= Given instruction 1 =
Return the stretch of the Ed Wood article from "Look Back in" through "is created for!", copied word for word.
= Given instruction 2 =
Carry the article on Ed Wood further, writing on from its last sentence.

= Reading text =
⁂
Site menu:

Ed Wood

Look Back in Angora—Tim Burton’s Film on Filmmaker Ed Wood

By Andrew Hultkrans
ArtForum International Magazine
December 1994

People! All going somewhere. All with their own thoughts, their own ideas, all with their own . . . personalities. One is wrong, because he does right. And one is right . . . because he does wrong. Pull the string! Dance to that . . . which one is created for!
—Bela Lugosi, in Ed Wood’s Glen or Glenda?, 1953

At the beginning of his strangely autobiographical first film, Glen or Glenda?, Ed Wood introduces an inexplicable framing device that, absurd as it is, may be the film’s most telling moment: he offers an aging Bela Lugosi as God, sitting above humanity, watching with disgust, and babbling non sequiturs better suited to a deathbed Nietzsche than a benevolent Creator. Lugosi is an unreliable puppet master, yanking strings at random, dragging contradictory realities—found footage of charging buffalo, iron foundries, L.A. traffic—into the film world over which he presides. While the character of the crossdressing Glen, whom Wood plays, exposes the private Ed Wood, Lugosi’s puppet master may be taken as representing the warped auteur/bricoleur Wood was to become over the course of his thankless “career.”
⁂
= Record excerpts =
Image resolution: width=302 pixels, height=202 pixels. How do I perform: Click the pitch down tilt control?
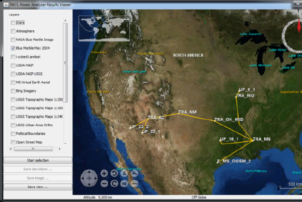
⁂
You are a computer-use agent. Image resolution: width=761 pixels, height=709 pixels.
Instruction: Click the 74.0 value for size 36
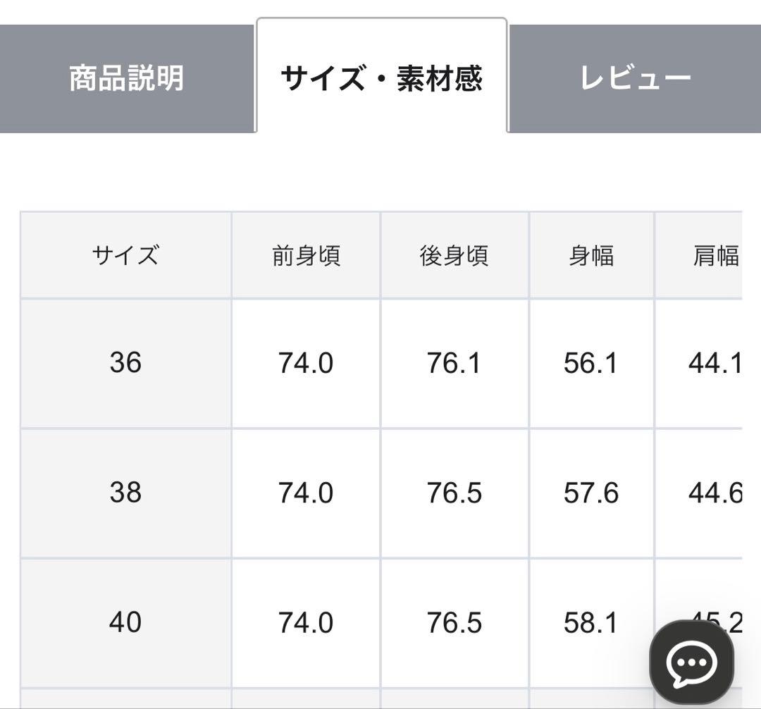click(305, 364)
⁂
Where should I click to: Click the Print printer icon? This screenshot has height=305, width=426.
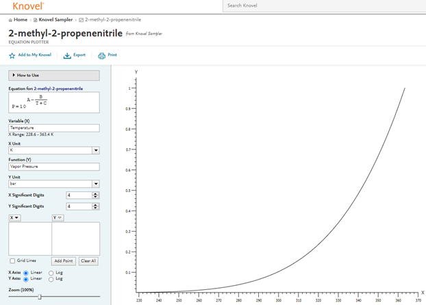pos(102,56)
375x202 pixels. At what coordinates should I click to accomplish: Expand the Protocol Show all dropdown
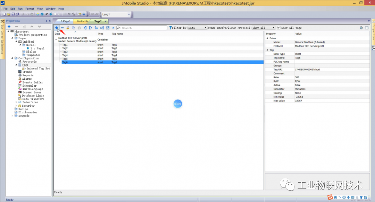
⁂
= Exercise output 1 =
Look Back in Angora—Tim Burton’s Film on Filmmaker Ed Wood

By Andrew Hultkrans
ArtForum International Magazine
December 1994

People! All going somewhere. All with their own thoughts, their own ideas, all with their own . . . personalities. One is wrong, because he does right. And one is right . . . because he does wrong. Pull the string! Dance to that . . . which one is created for!

= Exercise output 2 =
Unfairly tarred as the “worst director of all time,” Wood made no-budget films that were howlingly inept—full of continuity errors and garbled dialogue, flimsy sets and wooden acting. His scripts are notorious for hilarious platitudes: “We are all interested in the future, for that is where you and I are going to spend the rest of our lives . . . and remember, friends, future events such as these will affect you in the future.” Nevertheless, Wood’s films float to the top of the slag heap of ‘50s horror/sci-fi/exploitation cinema because of their unmistakable passion and honest idiot glee.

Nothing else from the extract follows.